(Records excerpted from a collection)
>>

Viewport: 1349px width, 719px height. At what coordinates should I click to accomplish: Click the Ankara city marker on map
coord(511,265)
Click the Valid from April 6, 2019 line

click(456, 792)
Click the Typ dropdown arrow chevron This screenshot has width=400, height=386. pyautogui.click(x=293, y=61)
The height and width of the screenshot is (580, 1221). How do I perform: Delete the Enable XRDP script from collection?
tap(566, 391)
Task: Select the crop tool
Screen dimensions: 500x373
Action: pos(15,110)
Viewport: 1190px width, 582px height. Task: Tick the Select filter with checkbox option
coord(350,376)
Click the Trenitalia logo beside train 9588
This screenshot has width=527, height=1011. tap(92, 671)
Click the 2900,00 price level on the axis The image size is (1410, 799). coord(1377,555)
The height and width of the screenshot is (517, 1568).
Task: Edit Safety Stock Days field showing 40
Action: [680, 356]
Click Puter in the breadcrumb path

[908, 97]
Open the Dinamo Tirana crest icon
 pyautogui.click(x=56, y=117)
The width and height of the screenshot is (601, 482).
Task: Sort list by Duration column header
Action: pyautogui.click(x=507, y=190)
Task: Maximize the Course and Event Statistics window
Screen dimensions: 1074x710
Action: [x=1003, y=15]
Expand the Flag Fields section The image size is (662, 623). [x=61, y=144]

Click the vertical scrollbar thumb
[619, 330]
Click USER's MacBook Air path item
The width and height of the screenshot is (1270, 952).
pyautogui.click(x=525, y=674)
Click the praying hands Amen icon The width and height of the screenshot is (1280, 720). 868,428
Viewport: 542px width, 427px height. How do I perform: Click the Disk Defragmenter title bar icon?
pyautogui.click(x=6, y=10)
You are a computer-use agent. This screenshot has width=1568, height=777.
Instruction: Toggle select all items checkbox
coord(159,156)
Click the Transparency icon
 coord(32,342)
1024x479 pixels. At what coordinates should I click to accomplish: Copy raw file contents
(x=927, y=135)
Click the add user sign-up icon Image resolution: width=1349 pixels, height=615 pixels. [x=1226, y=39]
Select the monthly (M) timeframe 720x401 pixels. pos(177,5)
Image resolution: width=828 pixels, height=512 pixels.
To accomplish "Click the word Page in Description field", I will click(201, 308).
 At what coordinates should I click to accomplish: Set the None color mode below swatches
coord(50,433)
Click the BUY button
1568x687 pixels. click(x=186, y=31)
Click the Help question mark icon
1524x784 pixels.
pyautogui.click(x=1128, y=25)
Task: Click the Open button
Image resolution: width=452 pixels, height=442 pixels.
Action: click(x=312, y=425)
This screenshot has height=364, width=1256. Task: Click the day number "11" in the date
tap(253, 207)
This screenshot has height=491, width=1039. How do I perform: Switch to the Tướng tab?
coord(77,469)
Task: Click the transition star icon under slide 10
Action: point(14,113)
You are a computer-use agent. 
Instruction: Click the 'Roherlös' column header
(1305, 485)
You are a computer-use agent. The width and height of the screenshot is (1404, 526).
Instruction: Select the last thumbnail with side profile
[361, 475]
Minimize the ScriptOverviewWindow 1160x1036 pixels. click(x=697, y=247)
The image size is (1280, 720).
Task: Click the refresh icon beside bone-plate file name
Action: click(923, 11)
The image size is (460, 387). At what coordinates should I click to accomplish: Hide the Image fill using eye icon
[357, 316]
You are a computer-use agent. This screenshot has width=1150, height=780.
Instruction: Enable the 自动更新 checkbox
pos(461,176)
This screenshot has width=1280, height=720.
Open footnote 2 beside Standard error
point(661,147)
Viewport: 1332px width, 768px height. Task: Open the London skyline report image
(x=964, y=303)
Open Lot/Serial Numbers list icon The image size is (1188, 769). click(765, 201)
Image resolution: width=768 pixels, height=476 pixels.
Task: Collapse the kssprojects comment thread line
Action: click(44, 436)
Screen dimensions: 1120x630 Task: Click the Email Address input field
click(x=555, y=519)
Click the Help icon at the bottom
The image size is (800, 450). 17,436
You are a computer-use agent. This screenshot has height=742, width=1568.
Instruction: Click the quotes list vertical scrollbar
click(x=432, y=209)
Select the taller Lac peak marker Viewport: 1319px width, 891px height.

<<

▸ TASK OBJECTIVE:
For this exercise, gather every line of the data that contains the word "agent".

▸ ANSWER TO THIS PROBLEM:
You are a computer-use agent. This screenshot has width=1568, height=777.
You are a computer-use agent. 
You are a computer-use agent. The width and height of the screenshot is (1404, 526).
You are a computer-use agent. This screenshot has width=1150, height=780.
You are a computer-use agent. This screenshot has height=742, width=1568.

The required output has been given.